Der einzige echte Kritikpunkt: Die Zerno hat keinen Blower oder Knocker am Auswurf, so wie es die Timemore-Sculptor-Mühlen mit ihrem drehbaren Knocker haben. Der klopft den Restkaffee aus dem Mahlwerk, damit nichts verstopft. Bei der Zerno mache ich das anders – ich haue mit der flachen Hand oben auf den Trichter, dann fällt der Rest raus. Der Auswurf (die Chute) verstopft nämlich manchmal leicht.

Flachmahlwerk vs. Kegelmahlwerk – und die SSP MP V2

Kurz zum Hintergrund, warum die Scheiben für mich so wichtig sind: Kegelmahlwerke (wie im Niche Zero) erzeugen tendenziell eine breitere Partikelverteilung. Das gibt viel Körper und Süße, verwischt aber feine, klare Aromen – bei dunkleren Röstungen top, bei hellen eher nicht. Flachmahlwerke mahlen gleichmäßiger (engere Verteilung) und bringen dadurch mehr Klarheit und Trennschärfe in die Tasse – genau das, was helle, fruchtige Röstungen brauchen.

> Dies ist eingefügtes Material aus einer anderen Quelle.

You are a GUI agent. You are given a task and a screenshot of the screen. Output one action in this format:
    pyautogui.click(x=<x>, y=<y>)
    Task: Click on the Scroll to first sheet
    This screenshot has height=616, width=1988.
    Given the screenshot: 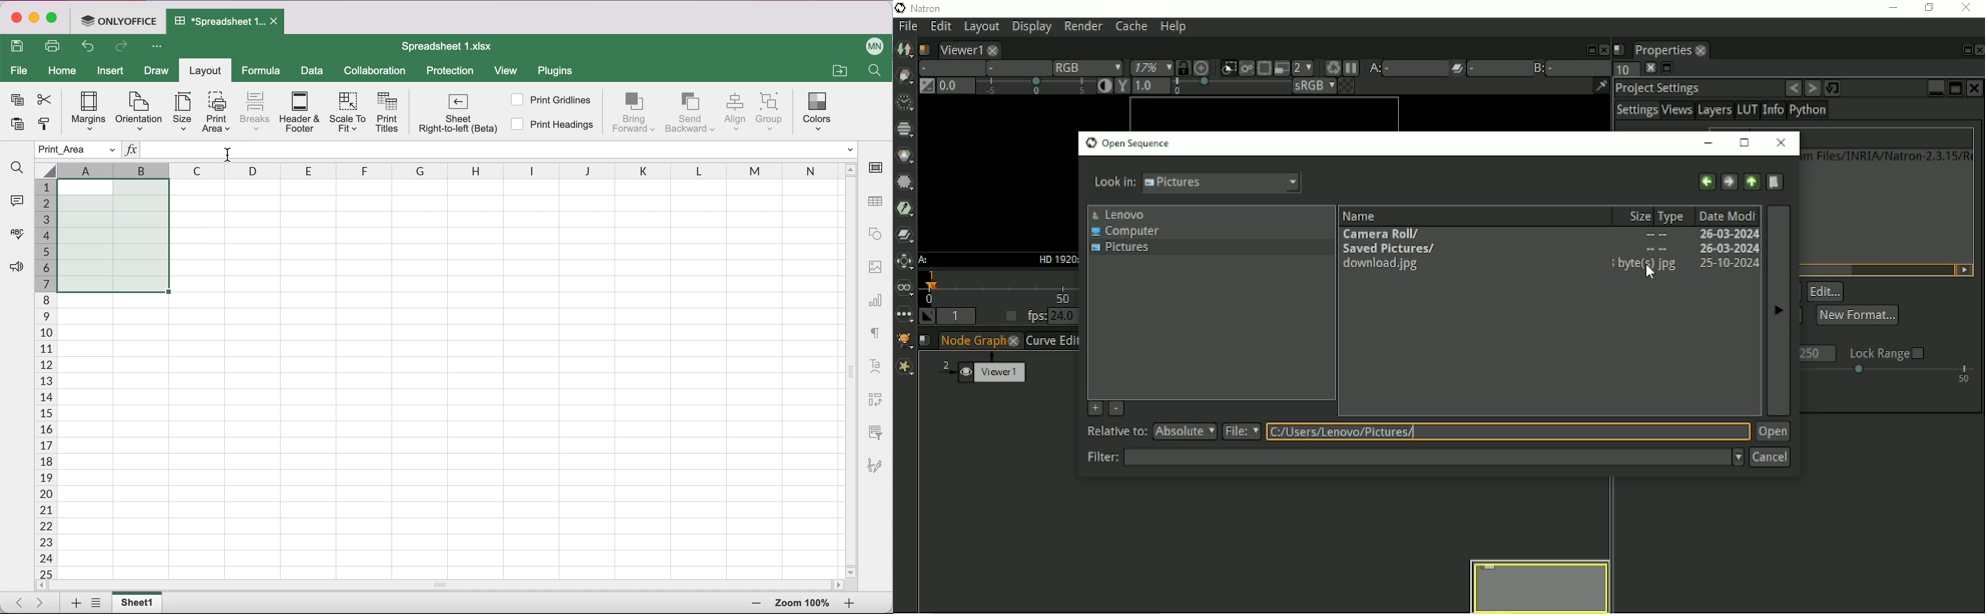 What is the action you would take?
    pyautogui.click(x=16, y=600)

Die SSP Multipurpose V2 sind dabei so etwas wie die eierlegende Wollmilchsau unter den 64-mm-Scheiben: Sie sind bewusst als Allrounder ausgelegt und liefern sowohl für Espresso als auch für Filter eine saubere, klare Tasse mit betonten Fruchtnoten. Für jemanden wie mich, der helle Röstungen liebt, ist das die ideale Werkskonfiguration.

Was ich liebe

Als Single-Dosing-Mühle ist sie großartig. Der Auffangbehälter, in den man mahlt, ist super gelöst. Und das Beste: Der Scheibenwechsel ist fast werkzeuglos – nur mit einem Schraubendreher. Ich habe die Scheiben schon einmal für Filterkaffee getauscht, das klappt hervorragend. Weil die Z1 ab Werk exakt ausgerichtet ist und die Scheibenaufnahme sauberes Zentrieren erlaubt, muss man nach dem Tausch nicht stundenlang neu justieren.

Die Mühle ist generell sehr gut verarbeitet, richtig schwer (~6,5 kg), und eine Drehzahlregelung vermisse ich nicht – die konstanten ~900 U/min passen für meinen Anwendungsfall perfekt.

Pro

  • Flat Burrs – helle Röstungen kommen deutlich klarer heraus
  • Scheibenwechsel fast werkzeuglos, nur ein Schraubendreher nötig
  • Ab Werk korrekt ausgerichtet
  • Verstellknopf mit klaren, wiederholbaren Markierungen
  • Nur ca. 0,1 g Totraum – top fürs Single Dosing
  • Sehr wertig und schwer verarbeitet

Contra

  • Kein Knocker/Blower – Chute verstopft manchmal leicht
  • Etwas langsam beim Mahlen
  • Lange Lieferzeit (bei mir ca. 5 Monate)

Fazit

Zerno Z1 mit SSP Multipurpose V2

Premium-Segment · Flat-Burr-Mühle

Fazit

Für mich ist die Zerno Z1 mit den SSP MP V2 mein Endgame bei den Espressomühlen. Die klare Tasse bei hellen Röstungen und der geniale Scheibenwechsel wiegen die kleinen Schwächen locker auf – ich hätte nur gern einen Knocker an der Chute.

Damit schließt sich meine Setup-Reihe: Verteilen, Tampen und Mahlen. Die passenden Bohnen dazu findet ihr bei den Röstereien in eurer Nähe.